Document passage >>
|---|
One hundred and 19 days later, Hollywood is finally, mercifully back in business today. But everyone – artists and audiences – should be prepared for an entertainment landscape that will look dramatically different.

Certainly, movie stars will immediately be back on the red carpets to promote their wares. Theatres will be able to finally screen the blockbusters they have been too many times denied. And for those home viewers – someone, somewhere, I guess? – complaining that there’s nothing new to watch, well, get ready to be pacified.

But in the not-too-long run, everyone is in for a shakeup. Sooner than we would like to think, there will be fewer shows to binge, fewer blockbuster-sized movies to obsess over, and fewer jobs for everyone, both in the United States and Canada.

While the details of the tentative deal reached late Wednesday between SAG-AFTRA, the union representing more than 160,000 U.S. performers, and the Alliance of Motion Picture and Television Producers (AMPTP) won’t be known for a few days, word is that workers earned significant wage and health benefits. And they will gain some measure of protection against artificial intelligence, the current boogeyman haunting just about every industry, including the one you’re engaging with right now.

No doubt it was a hard, brutal slog of a fight for workers, with the studio chiefs often all too eager to play the cartoon villains. And now that the unrest is over, it’s time for the real struggle to begin.
|---|
Please say how many U.S. performers SAG-AFTRA represents, according to the passage on Hollywood's return to business.

Extracted records >>
|---|
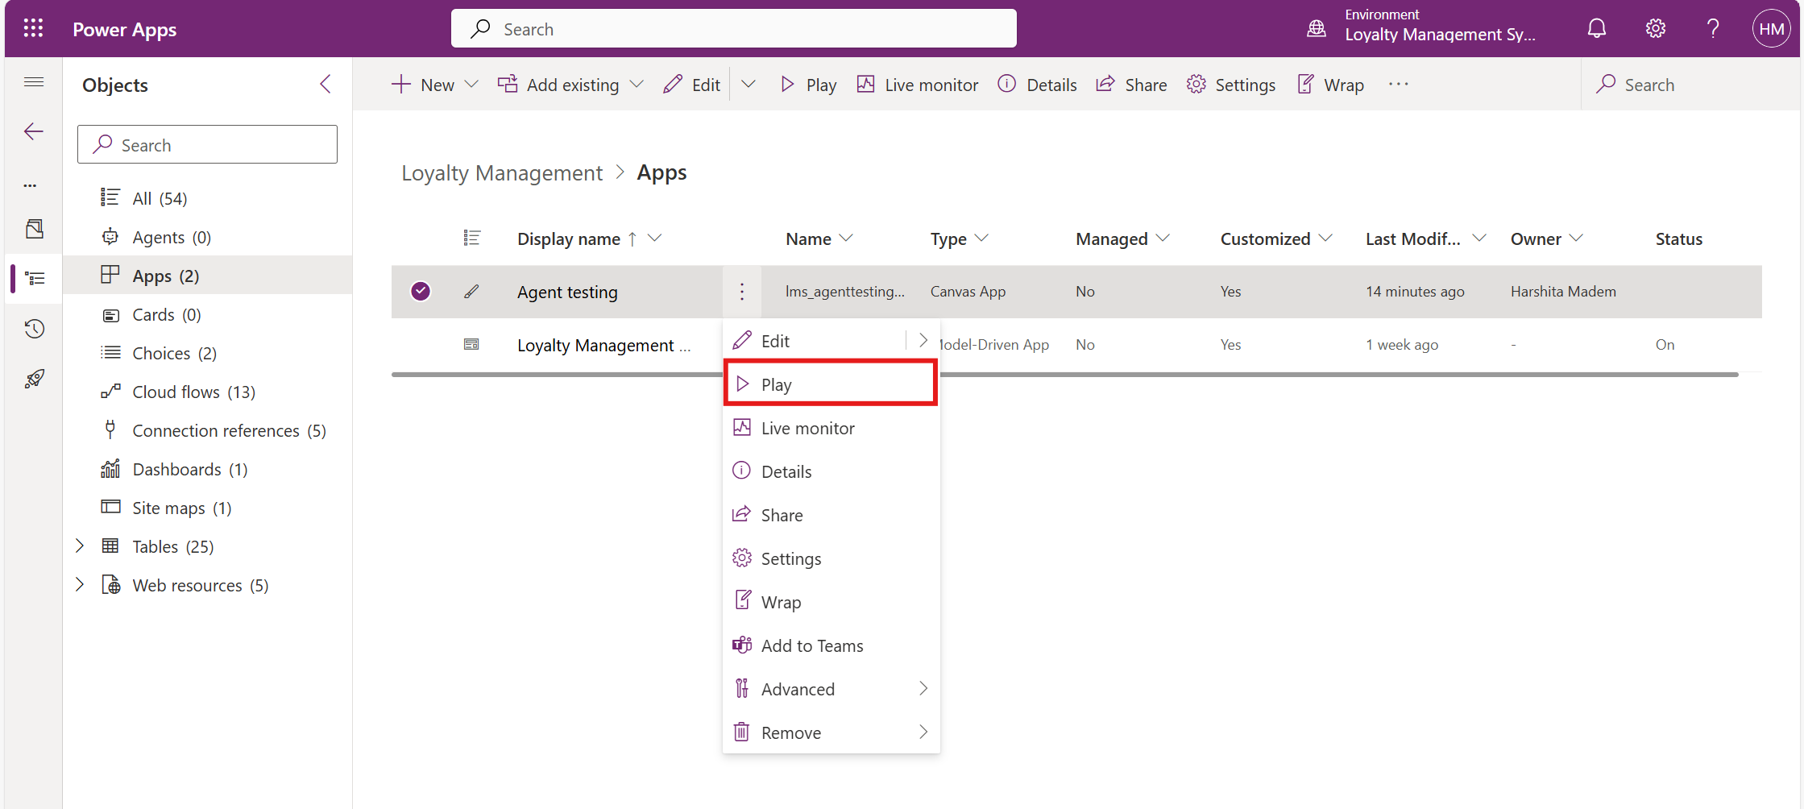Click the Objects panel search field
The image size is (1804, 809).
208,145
|---|
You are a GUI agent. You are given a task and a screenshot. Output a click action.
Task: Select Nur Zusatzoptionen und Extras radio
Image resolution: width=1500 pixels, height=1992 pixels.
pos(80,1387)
|---|
Full answer >> More than 160,000.